Мышечная часть задней группы мышц предплечья затейпирована тейпом II типа, сухожильная часть – тейпом IV типа.
Рис. 54
Рис. 55
Мышечная часть передней группы мышц голени затейпирована тейпом IV типа, сухожильная часть – тейпом III типа.
ОБРАТИТЕ ВНИМАНИЕ
Это не есть истина в последней инстанции. Опишем некоторые возможные варианты, которые стоит попробовать при таком тейпировании: 1) тейп IV типа поставлен с натяжением 45 %, тейп III типа – с натяжением 15 %. А дальше можно и нужно комбинировать как угодно; 2) на сухожилиях тейп IV типа с натяжением 50–70 %, на мышцах – тейп II или III типа с натяжением 15–20 %; 3) на сухожилиях тейп IV типа с натяжением 30–40 %, на мышцах – тейп I или II типа; 4) на мышцах тейп III типа с натяжением, например, 30–40 %, на сухожилиях – тейп I типа. При этом можно параллельно добавить тейпы I типа на мышцы-сгибатели. Это вовсе не готовые рецепты, а то, что «пришло в голову» во время написания данного материала. Цель показанных вариантов – разнообразная рецепторная стимуляция с воздействием, направленным на изменение (коррекцию) стереотипа патологической постурологической регуляции, патологической программы рефлекторного взаимодействия и т. д.

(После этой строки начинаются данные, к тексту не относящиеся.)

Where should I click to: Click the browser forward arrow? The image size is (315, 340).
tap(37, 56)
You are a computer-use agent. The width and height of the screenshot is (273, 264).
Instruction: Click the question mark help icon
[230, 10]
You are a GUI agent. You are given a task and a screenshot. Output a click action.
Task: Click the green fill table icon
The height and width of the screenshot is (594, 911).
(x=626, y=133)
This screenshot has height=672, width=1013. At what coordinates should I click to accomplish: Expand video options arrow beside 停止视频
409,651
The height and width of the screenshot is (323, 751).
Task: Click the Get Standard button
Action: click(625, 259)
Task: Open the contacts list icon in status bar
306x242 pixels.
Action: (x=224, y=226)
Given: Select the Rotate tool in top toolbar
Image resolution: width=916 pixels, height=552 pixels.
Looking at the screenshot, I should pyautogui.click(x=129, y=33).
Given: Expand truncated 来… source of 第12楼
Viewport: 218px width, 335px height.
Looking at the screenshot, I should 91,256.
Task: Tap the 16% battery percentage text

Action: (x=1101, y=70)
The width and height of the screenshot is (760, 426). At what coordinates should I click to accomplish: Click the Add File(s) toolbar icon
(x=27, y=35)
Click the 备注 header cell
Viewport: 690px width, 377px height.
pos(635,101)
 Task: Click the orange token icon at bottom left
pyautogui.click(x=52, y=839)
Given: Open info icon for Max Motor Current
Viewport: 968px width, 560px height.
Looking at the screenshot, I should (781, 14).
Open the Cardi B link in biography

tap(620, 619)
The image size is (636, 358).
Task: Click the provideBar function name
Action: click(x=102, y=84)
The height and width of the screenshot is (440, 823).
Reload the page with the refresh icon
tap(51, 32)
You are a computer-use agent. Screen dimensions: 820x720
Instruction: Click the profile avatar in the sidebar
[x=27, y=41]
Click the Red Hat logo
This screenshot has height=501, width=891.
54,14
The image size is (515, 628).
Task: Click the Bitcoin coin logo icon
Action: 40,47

Здесь важно не перейти на «язык классического кинезиотейпинга», не начать постоянно упоминать о процентном натяжении, о том, что такой-то процент растяжения ведет к «стимуляции мышцы», а такой-то процент – к «торможению мышцы» и тому подобное. Тогда можно будет «похоронить» любой разговор о рецепторах, рефлексах, антагонистических зависимостях, постурологической регуляции и подобном.
Эффективность данного подхода очень высока. Исследования результативности и их анализ до сих пор продолжаются, так как само разнообразие вариантов требует длительных и кропотливых наблюдений. Возможно, в будущем из всех доступных альтернатив будет вычленено определенное фиксированное количество вариантов, которые мы с уверенностью назовем лидирующими или даже единственными.